Sprint posts wider-than-expected Q2 loss on Nextel platform shutdown
Sprint Corp. (NYSE:S), the third-largest U.S. wireless carrier, posted a wider loss in the second quarter due to costs for shutting down its outdated Nextel network and gave up more than one million monthly subscribers.
Net loss for the three months that ended June 30 expanded to $1.6 billion, or 53 cents a share, from a net loss of $1.4 billion, or 46 cents a share, a year earlier, the Overland Park, Kansas-based company, which was acquired in July by Japan's SoftBank Corp. (OTCMKTS:SFTBF) for $21.6 billion, said in a statement on Tuesday.
Adjusted loss, excluding unexpected charges pertaining to the Nextel shutdown, was 31 cents a share, weaker than the 30 cents a share loss predicted by analysts polled by FactSet.
Revenue in the April-to-June period grew to $8.87 billion from $8.84 billion a year earlier. That was above the $8.69 billion average estimate of 21 analysts polled by Thomson Reuters I/B/E/S.
Sprint lost 1.045 million contract customers in the second quarter. The number of subscribers dropped to 53.6 million subscribers by the end of June, from 55.2 million at the end of March. Sprint's major competitor Verizon Wireless, co-owned by Verizon Communications Inc. (NYSE:VZ) and Vodafone Group Plc. (NASDAQ:VOD), added 941,000 subscribers, and AT&T Inc. (NYSE:T) added 550,000 net new subscribers during the second quarter.
Sprint said its average revenue per subscriber on the Sprint network rose to $64.20 in the second quarter from $63.38 in the year-earlier quarter as its customers spent more on wireless data services including mobile web surfing.

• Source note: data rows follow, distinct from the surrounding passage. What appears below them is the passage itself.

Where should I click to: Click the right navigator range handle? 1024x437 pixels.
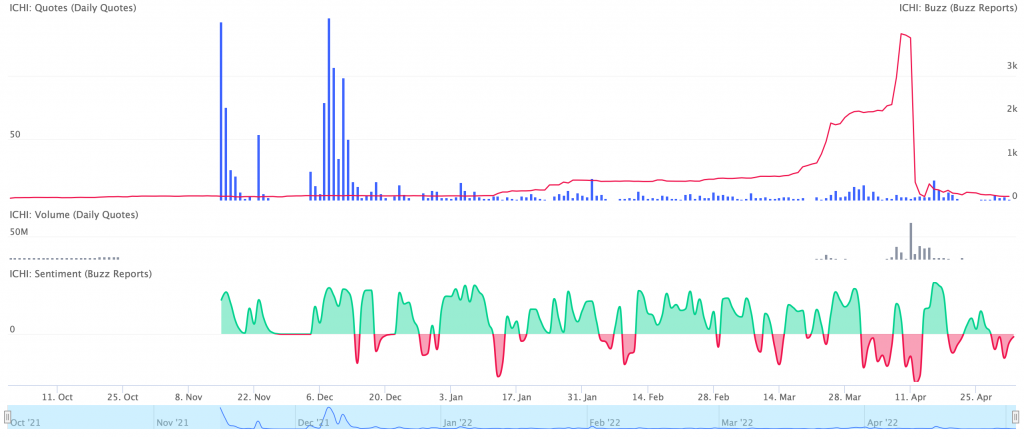point(1017,417)
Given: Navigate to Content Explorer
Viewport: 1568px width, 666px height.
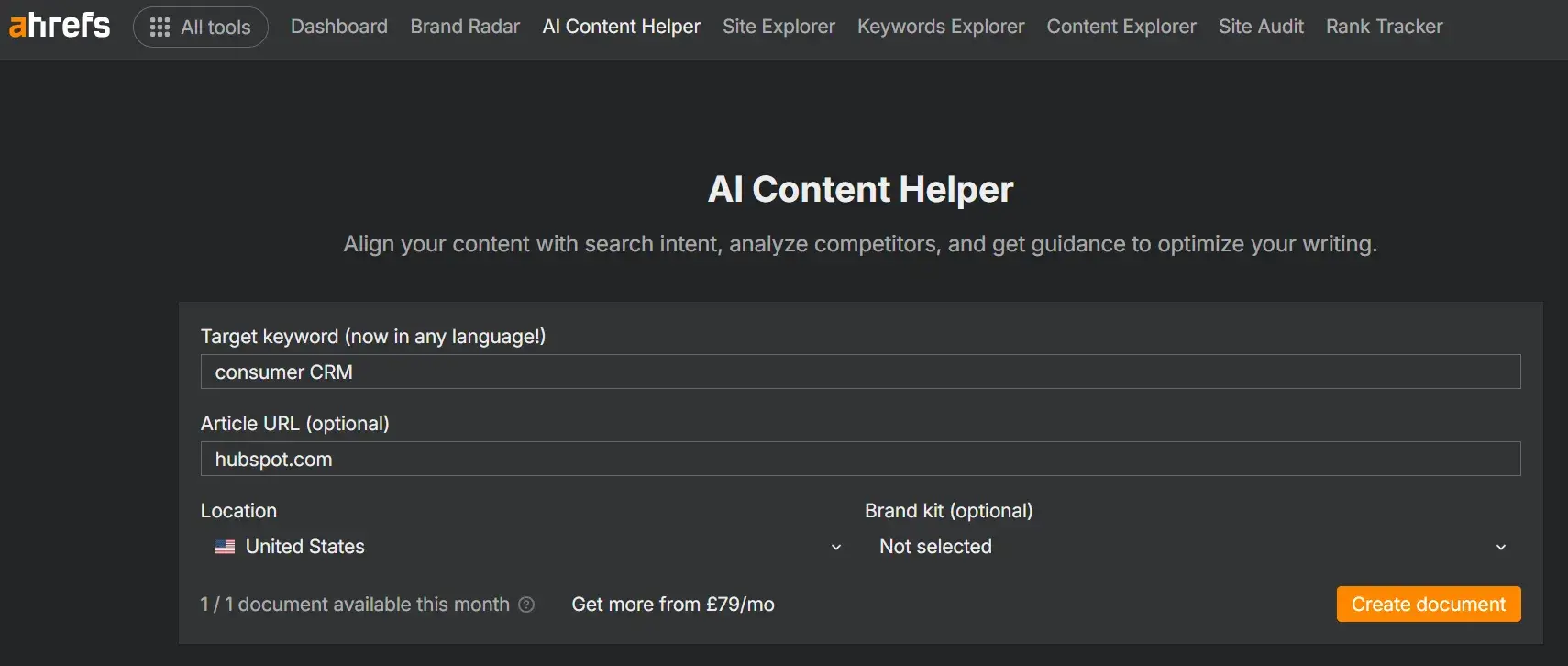Looking at the screenshot, I should (1121, 27).
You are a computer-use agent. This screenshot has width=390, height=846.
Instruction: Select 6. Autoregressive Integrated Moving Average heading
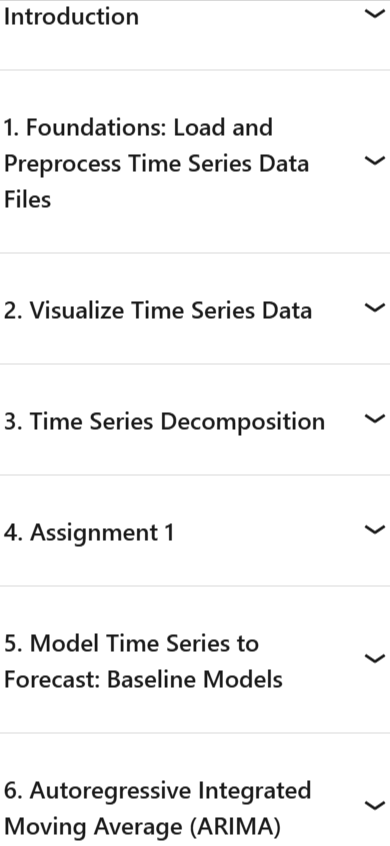[x=158, y=808]
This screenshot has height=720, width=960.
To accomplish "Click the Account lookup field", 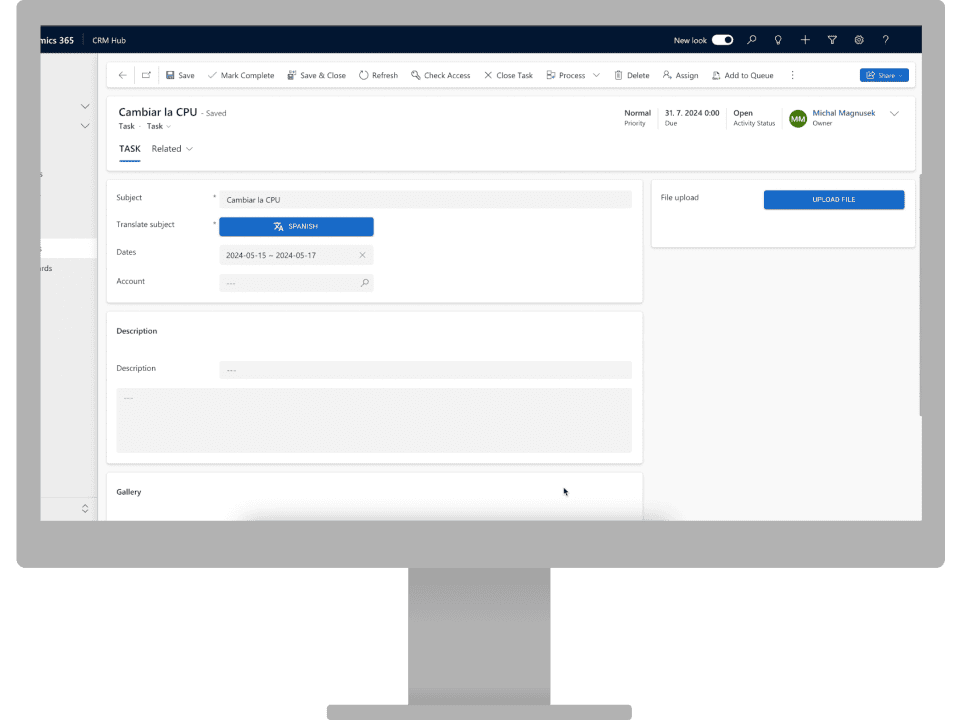I will click(290, 283).
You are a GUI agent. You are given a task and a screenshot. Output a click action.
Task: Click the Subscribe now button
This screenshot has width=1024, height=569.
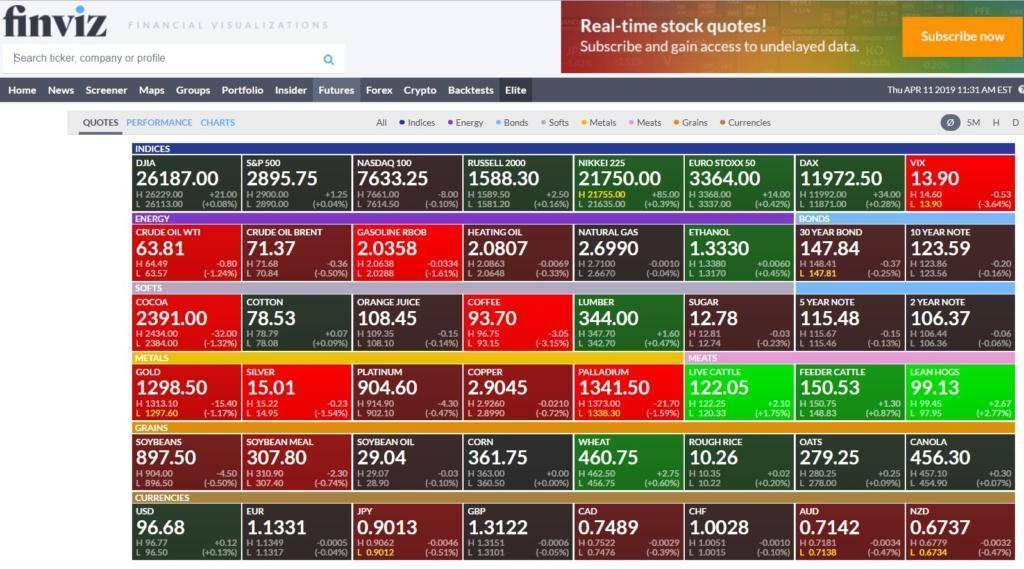962,37
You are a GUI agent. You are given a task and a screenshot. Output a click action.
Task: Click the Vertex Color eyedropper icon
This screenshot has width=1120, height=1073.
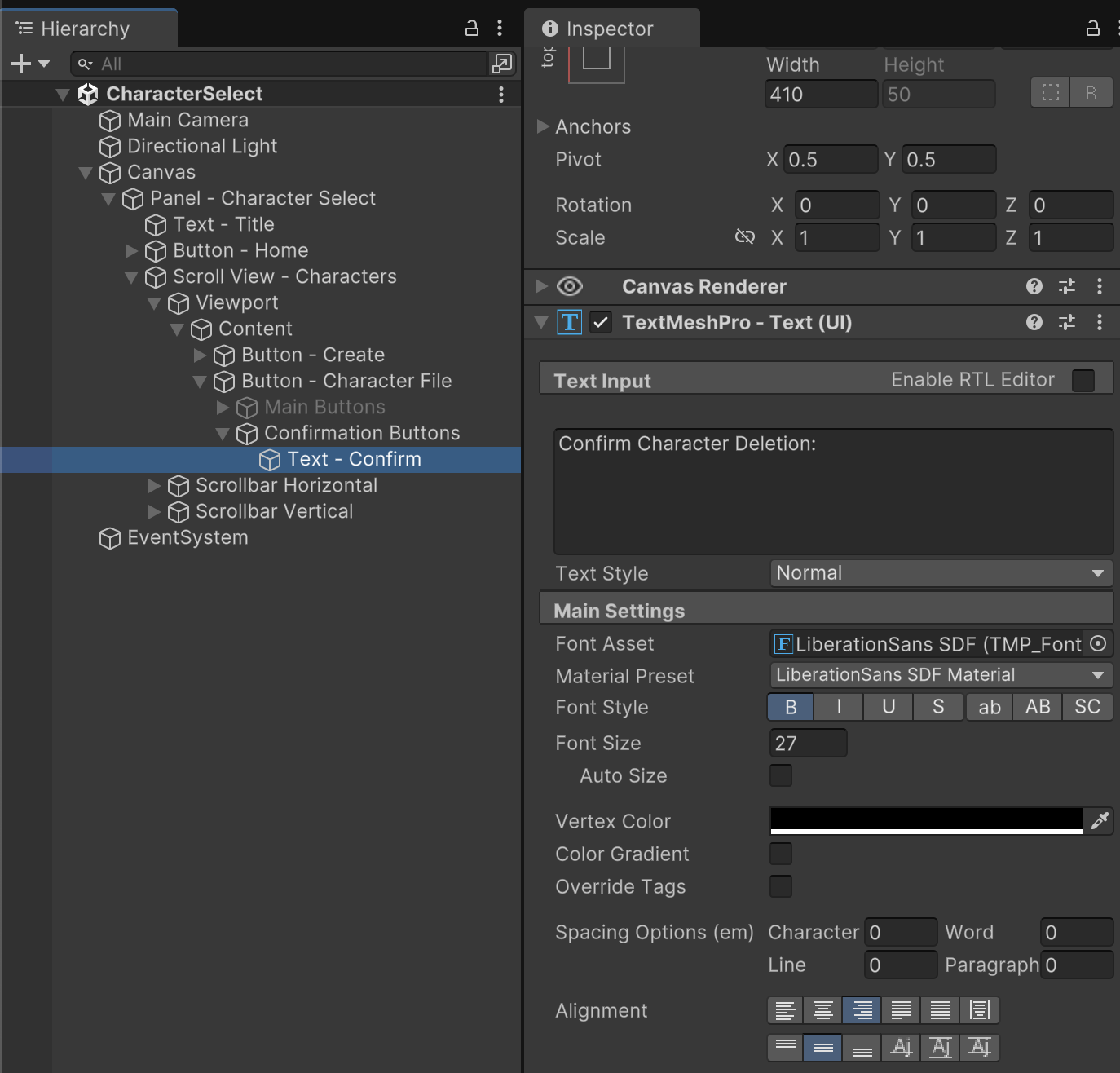(1100, 821)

SoftBank paid $7.65 a share to take control of 78 percent of Sprint. Softbank's $5 billion cash infusion helped Sprint to pursue its own acquisitions, which included the buyout of the remaining shares of Clearwire Corp. (NASDAQ:CLWR), a wireless broadband network operator, for $3.9 billion.
Sprint said that it anticipates 2013 target for adjusted operating income before depreciation and amortization, or OIBDA, excluding non-cash one-time costs related to its SoftBank deal and its July buyout of Clearwire, to be between $5.5 billion and $5.7 billion, which is above its previous forecast.
Sprint, which struggled for years to compete with its bigger rivals, said it will have a capital spending budget of $8 billion in 2013, matching previous forecasts. The carrier is now working on building a faster network, using a standard called long-term evolution, or LTE.
Sprint's shares rose 1.7 percent to $5.84 at 9:30 a.m. in New York on Tuesday.